Threat Management Specialist Tier 3

Job Type: Full- Time, Shift M-F; 7:00 AM - 4:00 PM

Workplace Type: Remote in the areas of Falls Church, VA or Morrisville, NC

Clearance: Ability to obtain a Public Trust clearance

Must be a U.S. Citizen

Benefits: Medical, dental, and vision coverage, 401k matching, generous PTO, paid holidays, professional training opportunities, and even pet insurance to ensure your furry friends are cared for too.

Job Summary

Castalia Systems is currently searching for a Threat Management Analyst Tier 3, Tier 3 Monitoring and Detection (MaD) Analysts identify the Cybersecurity events related to well-resourced, sophisticated adversary, which uses multiple attack vectors such as cyber, physical, and deception to achieve its objectives. Including but not limited to:

• Advanced Persistent Threat (APT) procedures and systems support to respond to complex threat behaviors or indications requiring experts to hunt and characterize APT;
• Malware containment, remediation, detection, and prevention including artifacts observed on a network or in an operating system, which with high confidence indicates a computer intrusion to include examining possibly malicious files, webpages, and network traffic to understand the nature of their threat and to provide information about the method of entry, the intent of the attack, and the impact of the incident.
• Utilize Artificial Intelligence (AI) and Machine Learning (ML) based tools and techniques to detect anomalies, automate incident triage, and improve threat intelligence.
• Collaborate with data scientists and engineering teams to integrate AI-driven detection mechanisms into existing security infrastructure
• Provide analysis on how to leverage Artificial Intelligence, Machine Learning, and SOAR capabilities to improve CSOC efficiency and accuracy.

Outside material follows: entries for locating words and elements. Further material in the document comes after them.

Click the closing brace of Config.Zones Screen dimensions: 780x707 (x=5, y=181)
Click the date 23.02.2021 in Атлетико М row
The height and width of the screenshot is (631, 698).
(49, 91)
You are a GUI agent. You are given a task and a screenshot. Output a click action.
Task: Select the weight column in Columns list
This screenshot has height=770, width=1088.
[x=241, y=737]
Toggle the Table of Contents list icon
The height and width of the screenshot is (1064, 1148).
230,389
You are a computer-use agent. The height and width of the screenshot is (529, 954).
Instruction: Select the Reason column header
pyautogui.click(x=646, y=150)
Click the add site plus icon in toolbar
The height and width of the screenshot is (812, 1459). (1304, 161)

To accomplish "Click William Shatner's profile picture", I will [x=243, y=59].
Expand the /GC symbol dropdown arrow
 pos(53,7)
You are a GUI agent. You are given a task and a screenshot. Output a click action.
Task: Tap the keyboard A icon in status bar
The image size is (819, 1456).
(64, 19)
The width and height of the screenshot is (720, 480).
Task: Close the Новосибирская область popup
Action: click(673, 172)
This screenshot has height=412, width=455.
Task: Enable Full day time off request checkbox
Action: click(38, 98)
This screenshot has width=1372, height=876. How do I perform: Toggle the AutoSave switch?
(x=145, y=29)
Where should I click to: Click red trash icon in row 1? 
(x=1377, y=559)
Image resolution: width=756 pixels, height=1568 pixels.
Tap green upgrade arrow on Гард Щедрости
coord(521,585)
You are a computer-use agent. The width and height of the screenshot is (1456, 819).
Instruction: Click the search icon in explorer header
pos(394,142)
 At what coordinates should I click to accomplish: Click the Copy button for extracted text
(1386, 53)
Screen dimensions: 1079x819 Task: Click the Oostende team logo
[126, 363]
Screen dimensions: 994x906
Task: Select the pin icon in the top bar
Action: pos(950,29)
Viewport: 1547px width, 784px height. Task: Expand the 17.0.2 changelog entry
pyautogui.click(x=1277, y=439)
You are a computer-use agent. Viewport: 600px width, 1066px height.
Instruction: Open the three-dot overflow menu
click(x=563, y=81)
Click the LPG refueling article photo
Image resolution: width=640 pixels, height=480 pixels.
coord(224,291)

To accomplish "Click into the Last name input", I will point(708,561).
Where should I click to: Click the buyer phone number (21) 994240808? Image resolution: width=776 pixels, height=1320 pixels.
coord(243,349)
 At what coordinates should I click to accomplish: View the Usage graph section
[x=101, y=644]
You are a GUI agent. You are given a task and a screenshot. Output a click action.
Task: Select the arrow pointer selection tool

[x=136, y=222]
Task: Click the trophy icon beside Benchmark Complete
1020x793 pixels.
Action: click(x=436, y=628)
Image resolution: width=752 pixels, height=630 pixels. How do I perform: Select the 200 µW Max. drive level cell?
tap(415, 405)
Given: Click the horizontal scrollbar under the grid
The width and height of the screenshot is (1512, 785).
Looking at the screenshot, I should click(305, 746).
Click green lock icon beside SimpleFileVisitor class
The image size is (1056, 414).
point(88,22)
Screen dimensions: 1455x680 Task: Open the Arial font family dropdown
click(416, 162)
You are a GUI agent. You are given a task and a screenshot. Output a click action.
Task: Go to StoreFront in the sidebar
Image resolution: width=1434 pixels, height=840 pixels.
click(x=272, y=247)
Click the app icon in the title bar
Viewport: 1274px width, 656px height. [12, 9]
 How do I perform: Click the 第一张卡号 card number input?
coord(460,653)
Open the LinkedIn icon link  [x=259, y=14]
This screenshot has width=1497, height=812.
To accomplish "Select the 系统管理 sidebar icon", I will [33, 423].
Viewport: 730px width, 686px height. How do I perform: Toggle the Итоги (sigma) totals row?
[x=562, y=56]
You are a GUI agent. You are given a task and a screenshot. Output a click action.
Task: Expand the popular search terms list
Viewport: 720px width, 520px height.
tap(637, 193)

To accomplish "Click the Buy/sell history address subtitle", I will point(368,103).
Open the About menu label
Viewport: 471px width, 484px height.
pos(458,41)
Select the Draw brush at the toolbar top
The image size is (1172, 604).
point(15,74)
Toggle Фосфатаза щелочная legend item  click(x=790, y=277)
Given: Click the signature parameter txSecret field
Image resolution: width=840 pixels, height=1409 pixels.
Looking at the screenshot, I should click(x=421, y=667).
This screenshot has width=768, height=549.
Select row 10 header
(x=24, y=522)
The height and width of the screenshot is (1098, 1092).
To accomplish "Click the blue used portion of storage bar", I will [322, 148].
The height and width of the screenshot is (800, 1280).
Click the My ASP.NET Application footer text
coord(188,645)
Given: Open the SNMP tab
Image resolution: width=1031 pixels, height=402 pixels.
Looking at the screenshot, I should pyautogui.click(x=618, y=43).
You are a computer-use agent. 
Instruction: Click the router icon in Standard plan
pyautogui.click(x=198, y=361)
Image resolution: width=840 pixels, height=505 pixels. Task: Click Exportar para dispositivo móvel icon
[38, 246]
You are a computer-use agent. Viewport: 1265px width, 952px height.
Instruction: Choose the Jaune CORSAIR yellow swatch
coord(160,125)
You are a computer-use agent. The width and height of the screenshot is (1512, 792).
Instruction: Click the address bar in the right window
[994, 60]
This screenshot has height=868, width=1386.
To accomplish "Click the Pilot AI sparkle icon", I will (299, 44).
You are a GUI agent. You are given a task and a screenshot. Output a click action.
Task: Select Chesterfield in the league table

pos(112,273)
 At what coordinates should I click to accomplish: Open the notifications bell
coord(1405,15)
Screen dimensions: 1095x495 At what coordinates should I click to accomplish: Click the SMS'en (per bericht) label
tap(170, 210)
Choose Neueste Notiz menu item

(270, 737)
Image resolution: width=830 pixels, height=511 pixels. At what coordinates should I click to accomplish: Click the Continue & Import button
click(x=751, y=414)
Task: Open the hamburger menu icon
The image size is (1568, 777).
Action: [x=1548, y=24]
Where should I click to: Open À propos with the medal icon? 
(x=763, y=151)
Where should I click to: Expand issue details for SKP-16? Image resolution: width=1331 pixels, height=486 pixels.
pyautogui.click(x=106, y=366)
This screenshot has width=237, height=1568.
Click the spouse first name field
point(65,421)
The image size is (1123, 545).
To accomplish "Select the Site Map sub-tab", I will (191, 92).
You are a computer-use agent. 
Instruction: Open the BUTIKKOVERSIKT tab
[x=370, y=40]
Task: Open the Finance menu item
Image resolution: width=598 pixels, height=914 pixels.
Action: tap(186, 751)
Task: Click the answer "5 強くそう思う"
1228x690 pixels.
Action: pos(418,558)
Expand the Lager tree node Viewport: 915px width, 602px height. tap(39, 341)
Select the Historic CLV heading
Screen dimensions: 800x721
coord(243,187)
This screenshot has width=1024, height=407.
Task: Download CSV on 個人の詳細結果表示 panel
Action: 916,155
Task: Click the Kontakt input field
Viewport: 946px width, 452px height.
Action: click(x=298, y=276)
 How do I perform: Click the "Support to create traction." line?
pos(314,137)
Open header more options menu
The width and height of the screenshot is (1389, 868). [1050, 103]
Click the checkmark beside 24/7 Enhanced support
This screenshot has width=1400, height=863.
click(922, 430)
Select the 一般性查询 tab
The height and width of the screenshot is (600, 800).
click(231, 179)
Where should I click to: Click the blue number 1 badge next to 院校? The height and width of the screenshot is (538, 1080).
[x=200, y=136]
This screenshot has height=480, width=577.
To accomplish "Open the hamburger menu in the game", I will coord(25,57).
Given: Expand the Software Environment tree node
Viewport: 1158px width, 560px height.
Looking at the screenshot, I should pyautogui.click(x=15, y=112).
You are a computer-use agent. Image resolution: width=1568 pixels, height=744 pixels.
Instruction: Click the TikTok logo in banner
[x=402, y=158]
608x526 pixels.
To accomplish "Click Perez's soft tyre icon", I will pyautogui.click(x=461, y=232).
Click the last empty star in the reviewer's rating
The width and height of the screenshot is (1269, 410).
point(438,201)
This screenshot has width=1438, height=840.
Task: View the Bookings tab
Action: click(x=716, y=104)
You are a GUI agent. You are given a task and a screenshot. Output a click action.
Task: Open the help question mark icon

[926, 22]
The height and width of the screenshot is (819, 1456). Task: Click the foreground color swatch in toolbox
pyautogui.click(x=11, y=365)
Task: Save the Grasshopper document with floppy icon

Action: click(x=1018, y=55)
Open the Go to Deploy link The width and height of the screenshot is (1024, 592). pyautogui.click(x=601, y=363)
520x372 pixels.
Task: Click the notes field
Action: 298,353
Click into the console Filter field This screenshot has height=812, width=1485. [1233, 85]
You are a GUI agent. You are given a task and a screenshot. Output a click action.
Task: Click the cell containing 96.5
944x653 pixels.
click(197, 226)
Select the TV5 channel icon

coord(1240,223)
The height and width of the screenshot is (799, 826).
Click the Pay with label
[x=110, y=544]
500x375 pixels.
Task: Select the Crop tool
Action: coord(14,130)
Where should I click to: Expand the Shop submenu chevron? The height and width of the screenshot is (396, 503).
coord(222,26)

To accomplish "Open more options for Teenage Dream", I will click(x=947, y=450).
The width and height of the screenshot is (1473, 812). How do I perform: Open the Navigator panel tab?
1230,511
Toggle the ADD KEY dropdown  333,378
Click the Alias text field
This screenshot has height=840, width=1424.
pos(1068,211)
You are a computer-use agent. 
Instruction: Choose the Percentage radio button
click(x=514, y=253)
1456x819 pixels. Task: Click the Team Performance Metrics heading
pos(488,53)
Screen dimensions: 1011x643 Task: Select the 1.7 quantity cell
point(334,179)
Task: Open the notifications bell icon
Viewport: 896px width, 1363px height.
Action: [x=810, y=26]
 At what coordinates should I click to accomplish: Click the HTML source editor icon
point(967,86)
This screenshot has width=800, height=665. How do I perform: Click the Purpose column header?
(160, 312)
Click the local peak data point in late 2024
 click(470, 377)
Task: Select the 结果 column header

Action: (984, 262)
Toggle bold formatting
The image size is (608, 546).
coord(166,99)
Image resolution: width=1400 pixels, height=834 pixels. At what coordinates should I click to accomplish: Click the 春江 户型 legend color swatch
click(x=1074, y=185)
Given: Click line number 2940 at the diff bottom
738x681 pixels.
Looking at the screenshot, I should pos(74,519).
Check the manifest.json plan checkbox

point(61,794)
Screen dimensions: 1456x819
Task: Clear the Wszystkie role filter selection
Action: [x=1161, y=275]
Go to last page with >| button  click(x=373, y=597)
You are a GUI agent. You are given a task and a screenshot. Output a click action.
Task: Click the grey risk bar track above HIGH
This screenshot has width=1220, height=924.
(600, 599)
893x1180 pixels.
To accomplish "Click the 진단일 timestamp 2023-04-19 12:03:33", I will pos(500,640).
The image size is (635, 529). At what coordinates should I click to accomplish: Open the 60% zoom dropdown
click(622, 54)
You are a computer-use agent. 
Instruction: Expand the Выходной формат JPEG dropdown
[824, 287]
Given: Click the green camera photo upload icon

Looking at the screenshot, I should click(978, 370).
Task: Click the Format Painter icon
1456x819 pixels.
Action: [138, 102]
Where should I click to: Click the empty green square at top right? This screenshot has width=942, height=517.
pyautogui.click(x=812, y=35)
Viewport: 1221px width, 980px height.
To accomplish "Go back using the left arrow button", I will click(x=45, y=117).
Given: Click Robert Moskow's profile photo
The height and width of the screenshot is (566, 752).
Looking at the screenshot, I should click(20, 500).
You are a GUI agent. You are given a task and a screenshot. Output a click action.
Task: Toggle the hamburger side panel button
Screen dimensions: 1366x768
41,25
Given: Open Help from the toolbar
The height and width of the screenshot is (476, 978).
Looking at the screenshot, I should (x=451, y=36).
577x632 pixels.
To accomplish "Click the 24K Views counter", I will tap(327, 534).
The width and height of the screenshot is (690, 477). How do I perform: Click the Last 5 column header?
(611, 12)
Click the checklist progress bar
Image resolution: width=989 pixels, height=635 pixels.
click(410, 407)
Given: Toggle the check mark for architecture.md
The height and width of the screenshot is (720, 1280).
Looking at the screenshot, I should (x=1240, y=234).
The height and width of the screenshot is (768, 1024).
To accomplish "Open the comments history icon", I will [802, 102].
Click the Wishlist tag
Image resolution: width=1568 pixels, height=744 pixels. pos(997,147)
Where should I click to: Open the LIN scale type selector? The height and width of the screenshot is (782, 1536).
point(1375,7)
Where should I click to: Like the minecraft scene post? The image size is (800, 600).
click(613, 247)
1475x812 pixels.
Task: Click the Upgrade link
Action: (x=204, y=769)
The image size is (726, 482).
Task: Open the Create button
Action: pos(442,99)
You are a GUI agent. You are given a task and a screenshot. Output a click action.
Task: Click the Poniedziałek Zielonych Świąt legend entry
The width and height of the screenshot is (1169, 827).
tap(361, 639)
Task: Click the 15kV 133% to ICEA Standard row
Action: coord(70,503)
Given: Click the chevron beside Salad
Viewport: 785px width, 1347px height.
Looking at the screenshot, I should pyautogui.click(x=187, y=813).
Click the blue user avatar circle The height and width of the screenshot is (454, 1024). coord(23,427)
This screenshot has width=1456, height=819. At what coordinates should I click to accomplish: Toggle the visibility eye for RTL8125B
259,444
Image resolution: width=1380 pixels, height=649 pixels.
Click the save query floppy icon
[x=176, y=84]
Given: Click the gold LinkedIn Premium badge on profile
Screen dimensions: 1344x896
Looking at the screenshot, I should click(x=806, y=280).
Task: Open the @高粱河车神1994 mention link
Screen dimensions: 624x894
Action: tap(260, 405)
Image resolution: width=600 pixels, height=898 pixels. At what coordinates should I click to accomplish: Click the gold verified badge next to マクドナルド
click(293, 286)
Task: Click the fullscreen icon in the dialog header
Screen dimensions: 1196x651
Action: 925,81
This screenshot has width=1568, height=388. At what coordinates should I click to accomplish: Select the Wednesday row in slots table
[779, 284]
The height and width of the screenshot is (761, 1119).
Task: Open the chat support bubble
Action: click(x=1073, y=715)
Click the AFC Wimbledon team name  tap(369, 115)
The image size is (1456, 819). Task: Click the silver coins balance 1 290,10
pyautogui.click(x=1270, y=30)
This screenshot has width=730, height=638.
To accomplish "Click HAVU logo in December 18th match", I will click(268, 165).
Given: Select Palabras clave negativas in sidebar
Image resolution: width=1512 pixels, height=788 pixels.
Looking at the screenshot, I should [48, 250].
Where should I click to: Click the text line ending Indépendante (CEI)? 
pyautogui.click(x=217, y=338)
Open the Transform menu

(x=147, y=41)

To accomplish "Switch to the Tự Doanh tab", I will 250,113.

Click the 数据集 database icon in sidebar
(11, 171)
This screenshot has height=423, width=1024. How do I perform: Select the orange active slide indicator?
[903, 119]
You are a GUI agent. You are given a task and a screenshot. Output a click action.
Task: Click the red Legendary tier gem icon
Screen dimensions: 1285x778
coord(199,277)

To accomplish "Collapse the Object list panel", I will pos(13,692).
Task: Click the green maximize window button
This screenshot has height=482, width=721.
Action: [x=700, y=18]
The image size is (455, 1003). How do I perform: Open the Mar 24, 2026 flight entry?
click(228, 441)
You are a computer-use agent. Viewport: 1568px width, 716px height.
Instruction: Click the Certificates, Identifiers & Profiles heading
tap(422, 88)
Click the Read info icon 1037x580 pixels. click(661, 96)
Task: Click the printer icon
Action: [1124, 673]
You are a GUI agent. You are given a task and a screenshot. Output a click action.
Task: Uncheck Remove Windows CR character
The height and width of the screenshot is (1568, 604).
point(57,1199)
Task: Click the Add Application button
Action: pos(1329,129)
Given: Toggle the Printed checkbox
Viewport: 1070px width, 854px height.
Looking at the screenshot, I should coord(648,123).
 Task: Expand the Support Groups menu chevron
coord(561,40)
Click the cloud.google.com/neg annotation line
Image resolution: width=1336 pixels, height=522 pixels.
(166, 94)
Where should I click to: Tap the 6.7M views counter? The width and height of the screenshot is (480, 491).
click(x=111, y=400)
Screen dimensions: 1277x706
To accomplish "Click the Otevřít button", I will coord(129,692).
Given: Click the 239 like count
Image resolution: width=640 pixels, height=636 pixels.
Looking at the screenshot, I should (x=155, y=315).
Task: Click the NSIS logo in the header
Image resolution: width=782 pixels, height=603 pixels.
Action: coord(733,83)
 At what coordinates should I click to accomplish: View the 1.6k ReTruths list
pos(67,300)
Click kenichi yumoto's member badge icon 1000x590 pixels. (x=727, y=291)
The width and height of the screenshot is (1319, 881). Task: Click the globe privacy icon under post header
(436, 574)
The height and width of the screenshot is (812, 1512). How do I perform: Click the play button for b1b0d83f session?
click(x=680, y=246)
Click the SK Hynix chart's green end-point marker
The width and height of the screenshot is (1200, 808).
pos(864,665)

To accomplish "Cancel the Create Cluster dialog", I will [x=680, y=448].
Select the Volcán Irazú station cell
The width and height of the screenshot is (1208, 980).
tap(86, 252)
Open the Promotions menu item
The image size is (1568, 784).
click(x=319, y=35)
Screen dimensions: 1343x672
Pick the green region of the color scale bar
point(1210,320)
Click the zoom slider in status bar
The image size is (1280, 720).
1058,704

Roles and Responsibilities

A qualified candidate will perform the following duties and responsibilities, but are not limited to:

• Recognize potential, successful, and unsuccessful intrusion attempts and compromises, and perform careful analysis of relevant event details and summary information
• Identification of security problems which may require mitigating controls
• Identification of the adversary activity and movement within USPS environment
• Analyze network traffic to identify command and control (C2) communications
• Analyze attachments and URLs for malicious code
• Recommend detection and containment mechanisms for exploit and or intrusion related attempts
• Work with law enforcement if needed for handoff of investigations
• Manage email security using ProofPoint, monitor for threats, and promptly respond to alerts/issues
• Possesses ability to conduct packet analysis and recommend custom monitoring policies and signatures within network detection tools
• Reviewing and responding to security alerts and incidents across multiple platforms including Microsoft Defender for Cloud Apps, Defender for Endpoint, Defender XDR, Defender for Office 365, Azure Entra ID, and Google Cloud Security Command Center (SCC)
• Perform log analysis, generate Indicators of Compromise (IOCs) and develop specialized searches to investigate security incidents diligently through Splunk Cloud and ES and Sentinel 1
• Use Sentinel 1 Deep Visibility to respond to alerts and conduct thorough security assessments
• Utilize AI/ML-based tools and techniques to detect anomalies, automate incident triage, and improve threat intelligence.
• Identify and support automation use cases, including the use of AI/ML to enhance SOC capabilities.
• Collaborate across Operations to provide SOC enhancement capabilities through the use of automation and AI.

Required Qualifications:

• BA or BS in Computer Science, Information Technology or related field
• 8-12 years of experience
• Certifications such as GIAC Certified Incident Handler (GCIH), Certified Ethical Hacker (CEH), EC-Council Certified Incident Handler (ECIH); Certifications such as GIAC Reverse Engineering Malware (GREM) or similar
• 3+ years' experience in IT Operations
• 3+ years' experience in Incident Response Operations, malware analysis
• Ability to assess security incidents promptly and effectively and communicate a course of action to respond to the security incident while mitigating risk and limiting impact
• Strong working knowledge of:
  
  
  
  • Platform Security Basics
  • Threat Lifecycle Management
  • Incident and Crisis Management
  • Static binary analysis techniques
  • Live malware analysis techniques
  • Disassembly and reverse engineering
  
  
  
  
• Preference for hands-on experience with Artificial Intelligence (AI) and Machine Learning (ML) techniques to enhance cybersecurity operations
• Preference for experience working with SentinelOne, ServiceNow Incident Response (SIR), Splunk ES and SOAR, AWS, Azure, Okta, O365, Sourcefire, Proofpoint,
• Advance knowledge of APT detection and mitigation
• Advanced knowledge of networking technologies and protocols, including Ethernet, TCP and IP routing, security architecture, and mobile technology
• Experience investigating targeted intrusions through complex network segments
• Familiar with DMAR, DKIM, SPF concepts
• Familiar with Azure/O365/Google Cloud integration
• Strong understanding of IDS/IPS signatures, content creation and signature characteristics including both signature and anomaly-based analysis and detection
• Understanding and experience identifying and implementing automation use cases.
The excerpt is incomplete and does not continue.